Clary buttò i fogli perfettamente ordinati sul tavolo della giuria per l'Accademia, sorridendo. Era stata in piedi per tre notti, ma alla fine ce l'aveva fatta. Il capo giuria, una donna corpulenta con un simpatico caschetto rosso stinto, passò i fogli ai suoi colleghi dopo averli visionati. Clary era agitata, ma non aveva dubbi sul suo lavoro. Era quanto di più personale potesse esserci, con un leggero tocco fantasy per soddisfare le richieste.
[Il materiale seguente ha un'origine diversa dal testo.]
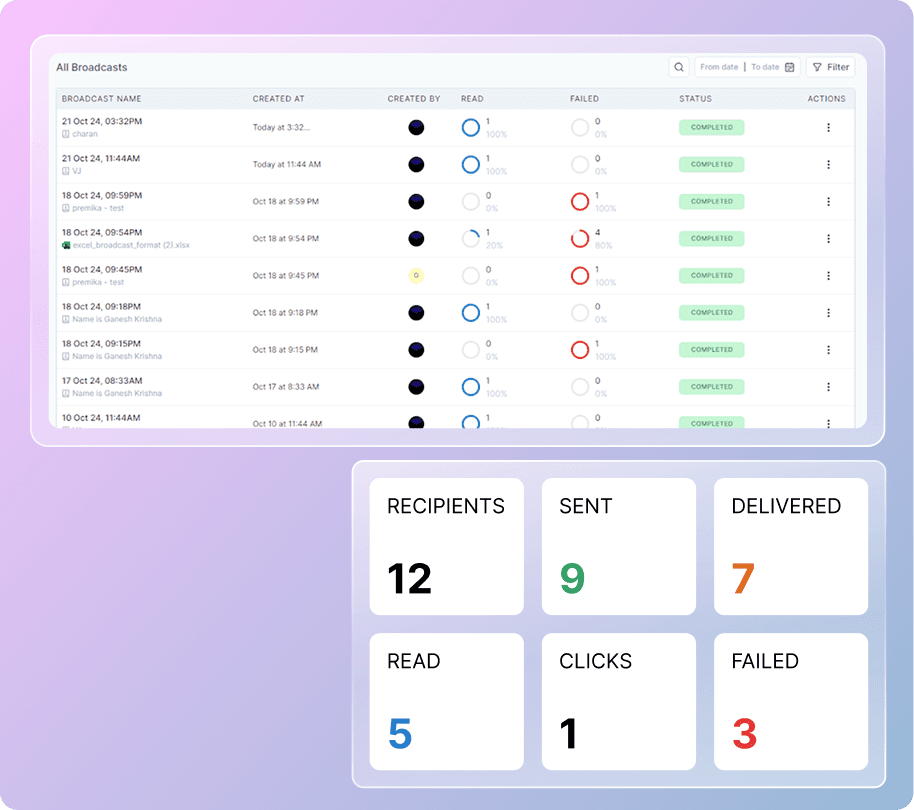The image size is (914, 810).
Task: Click the kebab icon on the last broadcast row
Action: (827, 423)
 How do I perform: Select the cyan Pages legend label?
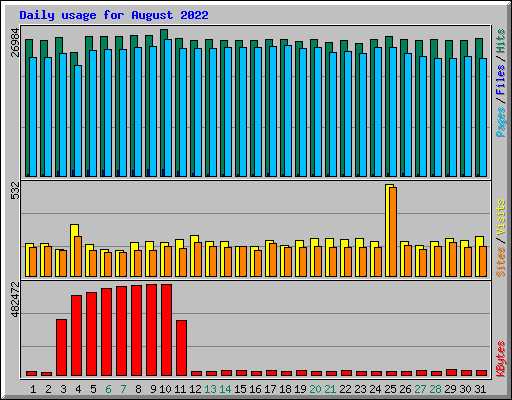(501, 122)
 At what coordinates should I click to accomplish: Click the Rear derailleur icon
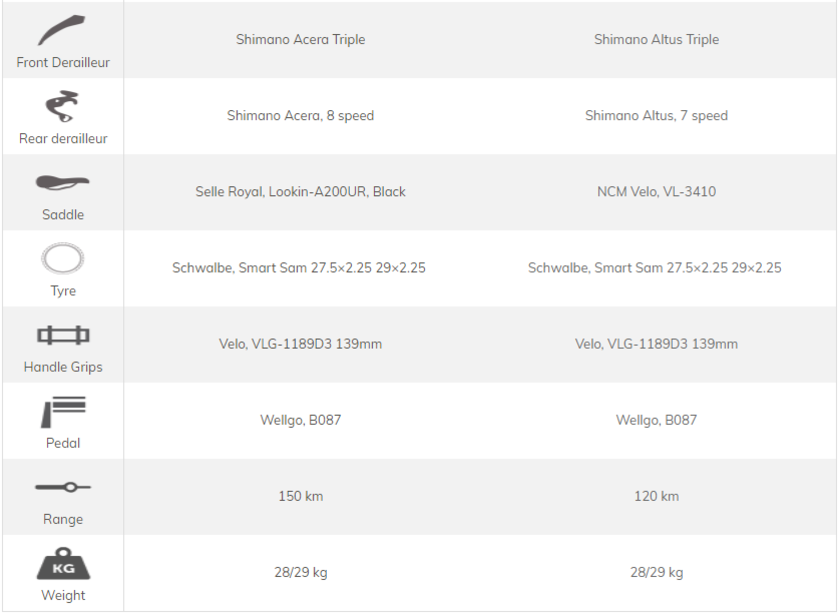click(x=62, y=106)
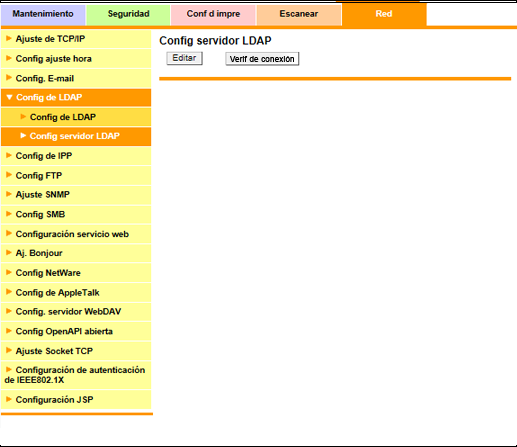
Task: Click the arrow icon next to Aj. Bonjour
Action: coord(9,253)
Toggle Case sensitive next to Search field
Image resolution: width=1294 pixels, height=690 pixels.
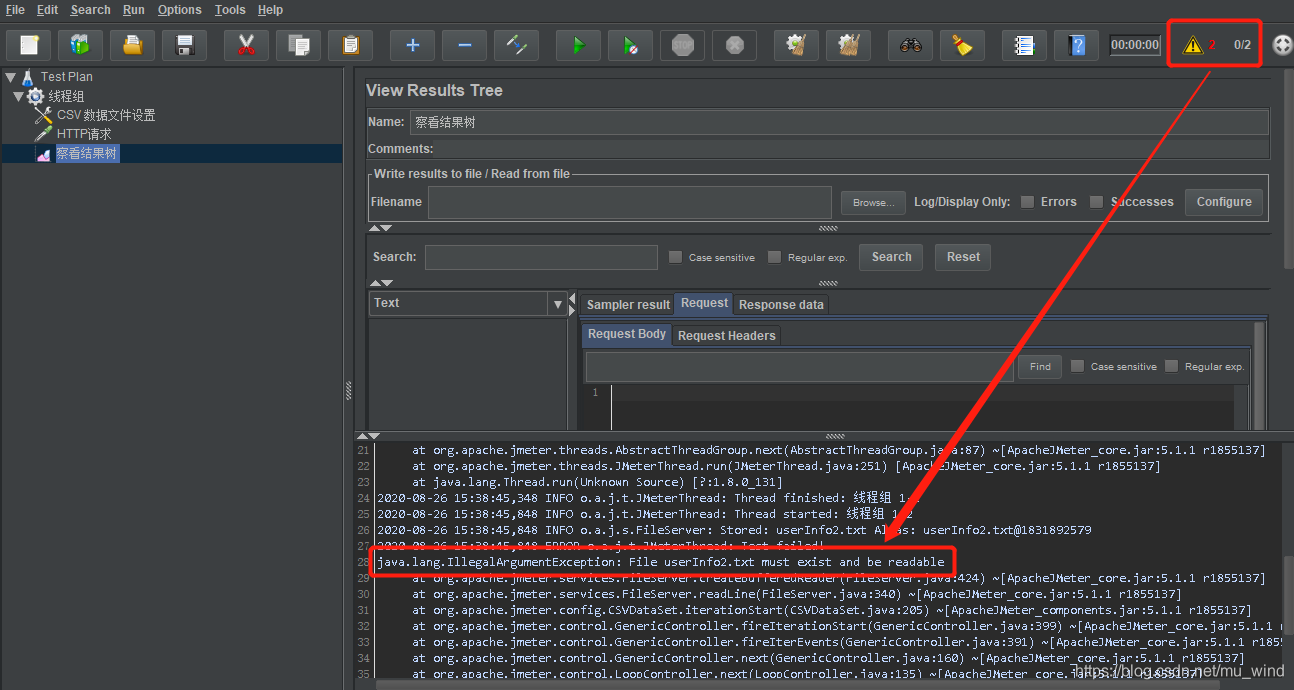[x=675, y=257]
La donna incrociò le mani in avanti, guardandola senza una particolare espressione.

"Qual è il nome del suo lavoro?" chiese, e Clary non ebbe dubbi.

"Operazione Malec. E' ispirato ad un'esperienza personale. Vede, io e i miei amici abbiamo..." Un'occhiata della giuria le fece capire che quella storia non interessava a nessuno. Peccato, sarebbe stata bella.

"Davvero promettente. Un mago e un Cacciatore di Ombre che vengono aiutati nella loro relazione da un gruppo di amici scalmanati." Le riconsegnarono il lavoro, e la donna le porse un sorriso e una mano tesa. "Benvenuta tra noi, signorina Morgestern." Clary la strinse, pensando alle persone che l'aspettavano fuori da quella porta. Magnus era stato particolarmente felice di vedersi rappresentato come un mago esuberante, e anche ad Alec piaceva il suo ruolo, anche se insisteva nell'ammettere che non era così imbranato come veniva descritto. Stranamente, in quel momento di realizzazione professionale che aveva sognato per almeno sue anni, a Clary venne in mente soltanto una cosa.

In effetti Malec non suona poi così male.